Intraoperative Blood Salvage in Penetrating Abdominal Trauma: a Randomised, Controlled Trial
- First Online:
- Cite this article as:
- Bowley, D.M., Barker, P. & Boffard, K.D. World J. Surg. (2006) 30: 1074. doi:10.1007/s00268-005-0466-2
- 280 Downloads
Blood is a scarce and costly resource. Transfusion is often required after major trauma but blood may not be readily available, and concerns remain over the potential adverse consequences of allogeneic blood transfusion. Intraoperative blood salvage (IBS) is used extensively after blunt abdominal trauma, but when blood is contaminated by enteric contents its use has been considered contraindicated.
This was a randomised, controlled trial conducted with Ethical Review Board approval in an inner city trauma unit. Patients with penetrating torso injury requiring a laparotomy and who had exhibited hypotension either pre-hospital or on arrival and in whom there was considered to be significant blood loss were randomly assigned to 2 groups. The control group was given allogeneic blood transfusion at the discretion of the attending medical staff. The cell save (CS) group underwent IBS with transfusion of both allogeneic and autologous blood. All patients received prophylactic antibiotics. The primary outcome was exposure to allogeneic blood up to the first 24 hours postinjury.

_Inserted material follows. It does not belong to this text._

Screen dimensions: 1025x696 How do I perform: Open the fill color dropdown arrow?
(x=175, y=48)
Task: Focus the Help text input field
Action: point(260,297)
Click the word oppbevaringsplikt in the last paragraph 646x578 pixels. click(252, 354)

Twenty-three patients were entered into the control group and 21 into the CS group. The groups were equivalent in demographic details, injury patterns and injury severity. The mean volume of salvaged blood re-infused in the CS group was 1,493 ml (range 0–2,690 ml). The mean number of units of allogeneic blood transfused in the first 24 hours in the control group was 11.17 compared to 6.47 in the CS group (P = 0.008). Enteric injury had been sustained in 17/23 (75%) of the control group and 18/21 (85%) of the CS group (P = NS). Survival in the control group was 8/23 (35%) compared to 7/21 (33.3%) in the CS arm (P = NS). Patients with documented postoperative sepsis were significantly more likely to die compared to those without sepsis (P = 0.04); however, those patients in the CS arm were no more likely to develop sepsis compared to those who received allogeneic blood alone.
In this randomised, controlled trial for patients with penetrating abdominal injuries, IBS led to a significant reduction in allogeneic blood usage with no discernable effect on rates of postoperative infection or mortality.